I feel like that about sums it up. Portland needed guys to step up to take the place of their number-one option. It didn’t have to be one guy, but the missed scoring and the missed minutes that came with LaMarcus being out had to be accounted for.
Thursday only Victor Claver and Will Barton didn’t score of the Blazers who saw time, and Jared Jeffries collected the only DNP-CD. Four of five starters reached double digits in scoring, and no single guy turned the ball over more than twice. Those are the type of positive numbers that tend to lead to wins.
For how strange a box score Thursday had, there wasn’t really a sense of shock or anything like that in Portland’s locker room post game. The win itself might have been out of the ordinary, but winning, as a thing is starting to become commonplace for these Blazers. You know the old saying, “act like you’ve been there before?” That’s how Portland was acting following Thursday’s win, partially because when you win four in a row, you have been there before, but also because as important as one win is, the goals are things like finishing with a winning record and making the Playoffs.
There’s a long way to go, and I don’t think the Blazers are a Playoff team, but some projections had Portland in and around the neighbor hood of 20 wins. Right now they’ve got 12 wins. Something very serious would have to happen for this team to fall far enough to not completely obliterate that number.
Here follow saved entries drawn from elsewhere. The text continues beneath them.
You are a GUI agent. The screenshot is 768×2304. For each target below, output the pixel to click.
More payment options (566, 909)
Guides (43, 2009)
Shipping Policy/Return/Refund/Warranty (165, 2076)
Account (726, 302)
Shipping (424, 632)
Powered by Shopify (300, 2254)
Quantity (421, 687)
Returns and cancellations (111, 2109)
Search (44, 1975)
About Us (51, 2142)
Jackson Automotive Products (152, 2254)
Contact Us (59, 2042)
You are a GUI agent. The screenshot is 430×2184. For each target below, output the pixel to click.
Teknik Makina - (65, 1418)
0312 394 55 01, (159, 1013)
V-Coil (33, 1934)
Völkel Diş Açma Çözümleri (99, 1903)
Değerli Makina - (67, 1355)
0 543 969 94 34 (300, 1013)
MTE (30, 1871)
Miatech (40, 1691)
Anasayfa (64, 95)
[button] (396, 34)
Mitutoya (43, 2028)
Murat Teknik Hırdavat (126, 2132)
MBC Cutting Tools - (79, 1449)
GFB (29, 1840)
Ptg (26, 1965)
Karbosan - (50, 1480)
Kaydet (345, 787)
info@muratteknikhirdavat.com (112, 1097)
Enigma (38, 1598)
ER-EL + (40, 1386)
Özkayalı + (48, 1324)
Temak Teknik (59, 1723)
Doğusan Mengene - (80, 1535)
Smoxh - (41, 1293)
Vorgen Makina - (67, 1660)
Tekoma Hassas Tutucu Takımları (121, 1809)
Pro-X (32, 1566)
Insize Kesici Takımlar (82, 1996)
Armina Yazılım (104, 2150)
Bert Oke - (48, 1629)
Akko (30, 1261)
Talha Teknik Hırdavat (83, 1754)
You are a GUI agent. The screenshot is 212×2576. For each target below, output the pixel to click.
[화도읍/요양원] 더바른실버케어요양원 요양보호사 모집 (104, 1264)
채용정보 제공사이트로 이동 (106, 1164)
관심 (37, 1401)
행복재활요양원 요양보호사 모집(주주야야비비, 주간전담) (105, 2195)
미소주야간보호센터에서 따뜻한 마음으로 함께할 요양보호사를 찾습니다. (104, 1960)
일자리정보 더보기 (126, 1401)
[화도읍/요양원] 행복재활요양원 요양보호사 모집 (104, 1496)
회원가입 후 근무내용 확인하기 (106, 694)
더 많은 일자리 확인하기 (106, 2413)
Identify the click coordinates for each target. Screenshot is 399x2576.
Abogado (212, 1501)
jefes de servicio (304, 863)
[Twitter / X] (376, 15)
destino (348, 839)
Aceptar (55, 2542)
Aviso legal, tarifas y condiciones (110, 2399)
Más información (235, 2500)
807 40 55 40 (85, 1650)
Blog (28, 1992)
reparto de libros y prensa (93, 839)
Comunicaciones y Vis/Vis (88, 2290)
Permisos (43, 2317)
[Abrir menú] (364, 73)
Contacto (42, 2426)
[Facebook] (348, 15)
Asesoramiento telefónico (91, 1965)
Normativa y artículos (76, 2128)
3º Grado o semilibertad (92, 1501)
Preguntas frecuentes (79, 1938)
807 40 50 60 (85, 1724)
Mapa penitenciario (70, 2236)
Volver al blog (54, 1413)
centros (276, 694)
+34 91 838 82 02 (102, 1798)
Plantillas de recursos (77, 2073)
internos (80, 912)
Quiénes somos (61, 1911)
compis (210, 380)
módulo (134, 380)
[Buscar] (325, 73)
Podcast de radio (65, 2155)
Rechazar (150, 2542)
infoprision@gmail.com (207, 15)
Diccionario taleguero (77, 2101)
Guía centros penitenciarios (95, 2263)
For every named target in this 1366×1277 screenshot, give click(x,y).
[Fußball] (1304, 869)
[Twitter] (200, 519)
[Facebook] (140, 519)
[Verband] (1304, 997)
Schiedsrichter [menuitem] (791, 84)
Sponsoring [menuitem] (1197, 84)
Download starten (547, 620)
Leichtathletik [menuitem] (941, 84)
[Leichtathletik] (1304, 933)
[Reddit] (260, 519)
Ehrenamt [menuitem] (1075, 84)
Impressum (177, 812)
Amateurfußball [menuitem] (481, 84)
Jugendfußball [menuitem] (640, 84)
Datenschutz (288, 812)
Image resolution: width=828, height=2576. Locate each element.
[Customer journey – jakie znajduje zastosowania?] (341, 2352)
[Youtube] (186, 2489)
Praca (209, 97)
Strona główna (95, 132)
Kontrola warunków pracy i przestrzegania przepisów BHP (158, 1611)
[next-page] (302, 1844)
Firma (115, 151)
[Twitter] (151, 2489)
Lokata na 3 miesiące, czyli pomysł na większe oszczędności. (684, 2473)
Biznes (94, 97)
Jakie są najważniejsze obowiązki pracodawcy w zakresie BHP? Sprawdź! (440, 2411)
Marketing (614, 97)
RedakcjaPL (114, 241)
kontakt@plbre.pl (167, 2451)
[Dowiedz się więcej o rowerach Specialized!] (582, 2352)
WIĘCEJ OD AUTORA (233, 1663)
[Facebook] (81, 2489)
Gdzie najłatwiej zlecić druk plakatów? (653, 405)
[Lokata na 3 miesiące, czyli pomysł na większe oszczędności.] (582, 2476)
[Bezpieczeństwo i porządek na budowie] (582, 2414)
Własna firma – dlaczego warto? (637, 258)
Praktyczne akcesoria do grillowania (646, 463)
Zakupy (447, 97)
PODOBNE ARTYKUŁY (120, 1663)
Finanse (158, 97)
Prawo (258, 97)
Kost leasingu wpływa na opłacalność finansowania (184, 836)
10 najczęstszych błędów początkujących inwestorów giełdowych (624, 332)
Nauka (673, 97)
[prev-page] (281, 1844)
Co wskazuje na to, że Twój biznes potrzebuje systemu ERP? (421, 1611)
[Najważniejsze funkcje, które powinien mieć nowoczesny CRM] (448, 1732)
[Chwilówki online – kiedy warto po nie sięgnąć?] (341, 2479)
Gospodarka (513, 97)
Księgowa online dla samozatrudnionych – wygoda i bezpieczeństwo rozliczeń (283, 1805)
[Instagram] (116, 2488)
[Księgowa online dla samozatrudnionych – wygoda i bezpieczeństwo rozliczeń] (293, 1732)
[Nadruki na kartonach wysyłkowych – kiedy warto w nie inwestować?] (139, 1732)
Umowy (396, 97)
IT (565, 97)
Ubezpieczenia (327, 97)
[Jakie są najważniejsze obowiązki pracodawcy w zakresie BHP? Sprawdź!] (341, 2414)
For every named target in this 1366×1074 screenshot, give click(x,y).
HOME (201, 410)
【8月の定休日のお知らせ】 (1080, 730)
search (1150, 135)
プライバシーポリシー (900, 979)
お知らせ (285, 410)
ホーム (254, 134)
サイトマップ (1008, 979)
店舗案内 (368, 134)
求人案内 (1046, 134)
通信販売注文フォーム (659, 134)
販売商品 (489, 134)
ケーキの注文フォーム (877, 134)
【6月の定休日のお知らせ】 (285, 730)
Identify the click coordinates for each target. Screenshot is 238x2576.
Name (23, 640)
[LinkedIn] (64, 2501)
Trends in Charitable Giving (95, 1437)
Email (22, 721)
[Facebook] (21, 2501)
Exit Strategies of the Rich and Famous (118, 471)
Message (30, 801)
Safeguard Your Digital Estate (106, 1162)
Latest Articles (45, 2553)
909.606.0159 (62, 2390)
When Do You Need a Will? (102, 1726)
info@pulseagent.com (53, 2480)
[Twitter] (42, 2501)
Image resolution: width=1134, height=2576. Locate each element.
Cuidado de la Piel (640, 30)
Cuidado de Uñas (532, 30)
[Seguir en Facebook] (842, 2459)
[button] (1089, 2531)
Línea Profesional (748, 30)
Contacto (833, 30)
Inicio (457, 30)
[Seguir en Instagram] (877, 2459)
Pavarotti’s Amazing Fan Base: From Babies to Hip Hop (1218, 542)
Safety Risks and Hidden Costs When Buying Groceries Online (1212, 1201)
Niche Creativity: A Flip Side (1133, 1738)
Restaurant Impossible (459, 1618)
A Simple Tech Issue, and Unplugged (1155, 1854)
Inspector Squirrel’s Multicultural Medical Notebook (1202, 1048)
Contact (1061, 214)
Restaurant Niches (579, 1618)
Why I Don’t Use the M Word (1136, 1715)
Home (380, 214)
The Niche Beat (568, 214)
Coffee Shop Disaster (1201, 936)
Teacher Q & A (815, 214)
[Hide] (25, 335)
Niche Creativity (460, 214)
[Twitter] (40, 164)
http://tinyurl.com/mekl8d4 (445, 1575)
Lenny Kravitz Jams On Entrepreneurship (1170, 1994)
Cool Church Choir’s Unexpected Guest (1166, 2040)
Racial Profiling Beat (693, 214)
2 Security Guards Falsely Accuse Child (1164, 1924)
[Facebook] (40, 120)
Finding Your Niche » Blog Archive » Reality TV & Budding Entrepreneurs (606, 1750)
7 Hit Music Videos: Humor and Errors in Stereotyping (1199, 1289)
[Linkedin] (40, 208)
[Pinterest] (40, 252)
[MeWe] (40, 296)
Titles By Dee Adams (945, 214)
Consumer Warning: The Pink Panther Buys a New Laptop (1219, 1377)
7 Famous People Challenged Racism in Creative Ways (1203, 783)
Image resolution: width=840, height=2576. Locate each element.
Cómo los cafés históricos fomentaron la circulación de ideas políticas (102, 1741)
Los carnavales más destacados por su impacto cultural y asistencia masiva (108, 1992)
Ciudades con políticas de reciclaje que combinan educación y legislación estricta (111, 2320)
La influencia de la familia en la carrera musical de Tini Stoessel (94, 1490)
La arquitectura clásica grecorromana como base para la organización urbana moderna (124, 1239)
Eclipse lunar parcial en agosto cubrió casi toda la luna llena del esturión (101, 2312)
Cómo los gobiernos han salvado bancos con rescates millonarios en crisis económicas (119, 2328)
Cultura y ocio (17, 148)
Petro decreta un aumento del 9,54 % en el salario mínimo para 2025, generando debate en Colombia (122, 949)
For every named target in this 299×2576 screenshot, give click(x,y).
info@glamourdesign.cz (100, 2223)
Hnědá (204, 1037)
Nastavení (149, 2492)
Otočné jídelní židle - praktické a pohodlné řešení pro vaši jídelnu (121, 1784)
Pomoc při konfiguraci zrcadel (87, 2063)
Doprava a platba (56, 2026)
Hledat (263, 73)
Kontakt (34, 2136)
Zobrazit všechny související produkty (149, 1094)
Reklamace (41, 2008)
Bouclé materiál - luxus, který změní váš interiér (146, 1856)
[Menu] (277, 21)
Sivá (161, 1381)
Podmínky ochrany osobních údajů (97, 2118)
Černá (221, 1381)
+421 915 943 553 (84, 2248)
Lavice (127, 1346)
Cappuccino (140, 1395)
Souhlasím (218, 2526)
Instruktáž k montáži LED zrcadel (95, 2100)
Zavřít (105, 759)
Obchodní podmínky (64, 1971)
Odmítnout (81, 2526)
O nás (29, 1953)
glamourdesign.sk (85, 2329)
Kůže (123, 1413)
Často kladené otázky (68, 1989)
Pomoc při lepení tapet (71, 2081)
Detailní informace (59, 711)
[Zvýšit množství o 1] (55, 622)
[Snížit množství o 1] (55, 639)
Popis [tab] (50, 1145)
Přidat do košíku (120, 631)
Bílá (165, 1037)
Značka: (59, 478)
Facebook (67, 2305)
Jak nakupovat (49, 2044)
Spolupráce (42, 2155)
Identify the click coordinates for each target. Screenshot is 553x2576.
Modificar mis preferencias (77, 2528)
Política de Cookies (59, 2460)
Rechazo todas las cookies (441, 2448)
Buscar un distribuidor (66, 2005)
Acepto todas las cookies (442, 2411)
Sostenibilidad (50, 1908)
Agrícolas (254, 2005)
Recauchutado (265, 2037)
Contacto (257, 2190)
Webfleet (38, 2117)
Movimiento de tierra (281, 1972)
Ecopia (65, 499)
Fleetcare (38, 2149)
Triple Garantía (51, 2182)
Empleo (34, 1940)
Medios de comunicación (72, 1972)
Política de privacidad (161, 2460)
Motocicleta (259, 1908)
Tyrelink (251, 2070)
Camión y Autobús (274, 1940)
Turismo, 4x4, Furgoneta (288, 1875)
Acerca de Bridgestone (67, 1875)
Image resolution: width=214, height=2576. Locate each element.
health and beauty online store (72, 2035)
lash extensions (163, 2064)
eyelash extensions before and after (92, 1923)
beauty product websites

Also, this happened Thursday night:
Portland looks to stretch their winning streak to five (should the Mayans be wrong about the end of the world and stuff) Saturday night against the Phoenix Suns at the Rose Garden.
Couple of quick things:
- With his 14 points Thursday, Luke Babbitt has now scored 10 or more points in three-straight games. Fourteen is now a season-high for Luke. Babbitt got probably his first non-ironic standing ovation after picking up his sixth foul with 2:15 left in the fourth quarter. As much as I love to see Babbitt playing well, he still needs to figure out that he’s is absolutely the most valuable on the catch and shoot. Luke has been trying to work off the dribble, which is not playing to his strength. Hopefully going 3-for-3 from deep in the second quarter is the kind of thing that opens his eyes to what he should be doing.
- Damian Lillard’s dunk was certainly his highlight of the night. He downplayed it some, mentioning that he’s capable of dunking the ball, so it shouldn’t be that much of a surprise. Thursday started with Lillard receiving his trophy for winning November’s Rookie of the Month. He downplayed that too, saying he’d be giving the trophy to his mother since she knows what to do with it and he tends to not get too caught up in that kind of stuff. I’ve had the opportunity to talk to Dame after almost every home game now, and I firmly believe his humility is sincere and not just an affectation. Whether Dame is humble for real or he’s putting it on, he believes in his own ability. There may come a time in Lillard’s career where his confidence in his ability eclipses his natural inclination to deflect positive accolades. There may come a time when Damian cares about winning awards and collecting trophies. Right now, he could care less about all those things. Thursday, Lillard was once again off on his shot. He didn’t make a field goal until the third quarter, he missed all but one of his six three-point shots, and his 3-for-14 from the field was far from good. However, he collected 10 assists, four rebounds, and a steal, and coughed the ball up only two times in 35 minutes.
- J.J. Hickson picked up another double-double: 18 points and 18 rebounds. Pencil him in for that double-double most of the rest of the way.